Supporting information (SI) is ancillary to the main content of the article. In the online version of the published paper, readers access the files via a hyperlink attached to the caption of the file, listed in the Supporting Information section of the article. PLOS hosts these files on its servers.

Individual, standalone files are ideal for SI. However, in some cases it is important to have one file containing all SI; e.g., one “Supporting Information S1″ file that contains individually cited supporting tables, figures, etc. Although this option is possible, it is far from ideal from a publishing and reader standpoint.

For an example of Supporting Information in a published article, see: http://www.plosone.org/article/info:doi/10.1371/journal.pone.0063441#s5.

2. File Type

The PLOS publishing platform supports many file types for SI; if you are concerned about an unusual format, please contact figures[at]plos.org.

3. File Size

For ease of reader access, we highly recommend that SI files be less than 10MB. Very large files should be compressed (e.g., LZW compression of TIFFs, etc.), changed in format (e.g. conversion of a very large EPS or SVG to PDF), or collected as a Zip file (e.g. multipage datasets).

4. Category Names

PLOS SI may be named in almost any way as long as it contains an “S” and its number. Common categories include Alternative Language Abstract, Appendix, Checklist, Dataset, Figure, File, Movie, Protocol, Supporting Information, Table, Text, Video.
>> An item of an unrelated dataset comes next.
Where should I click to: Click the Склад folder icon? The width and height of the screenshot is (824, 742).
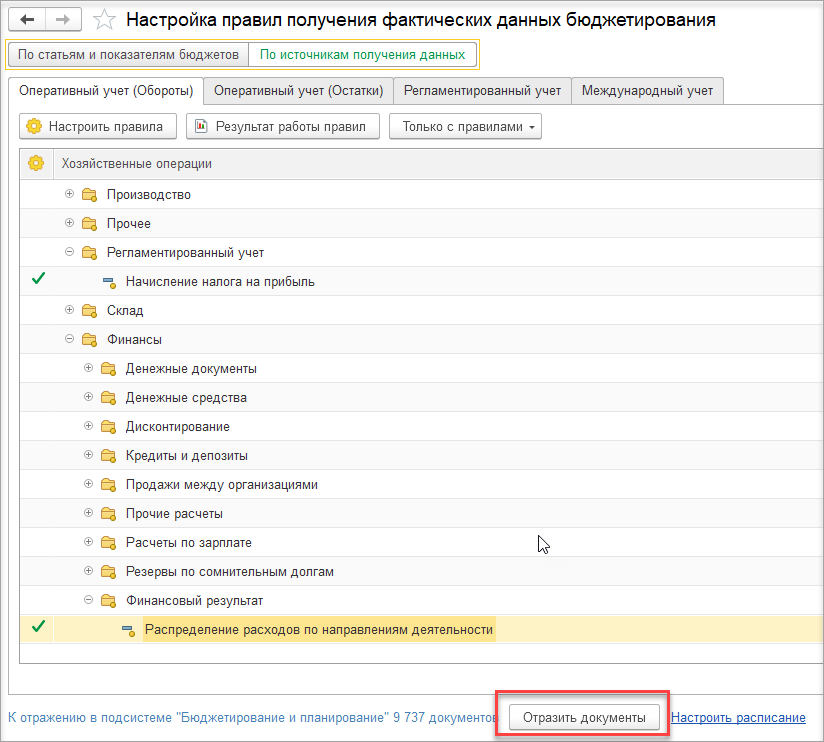pyautogui.click(x=89, y=311)
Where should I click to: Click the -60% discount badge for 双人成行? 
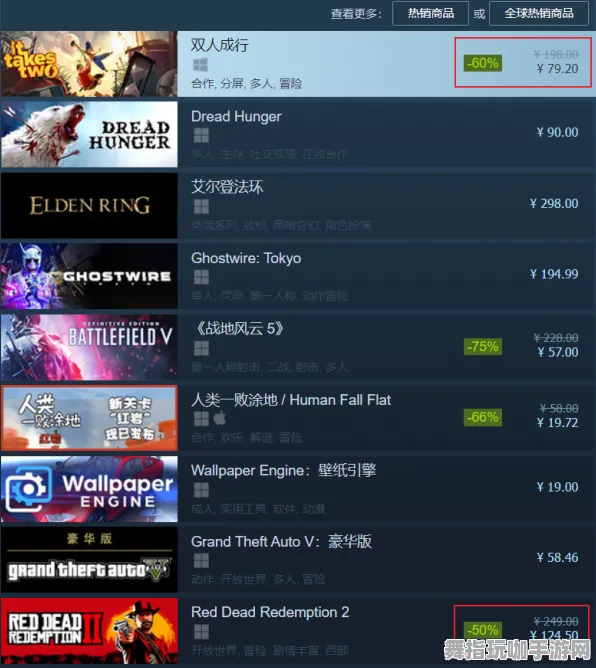(x=483, y=63)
The files must be named in whole numbers only. Separate parts (e.g., Table S1A and S1B) should either be combined into one file or renamed with whole numbers (e.g., Table S1 and S2).

5. Captions

Because SI is accessed via a hyperlink attached to its captions, captions must be listed in the article file. Do not submit a separate caption file. It is acceptable to have them in the file itself in addition, but they must be in the article file for access to be possible in the published version.

The file category name and number is required, and a one-line title is highly recommended. A legend can also be included but is not required. Supporting Information captions should be formatted as follows.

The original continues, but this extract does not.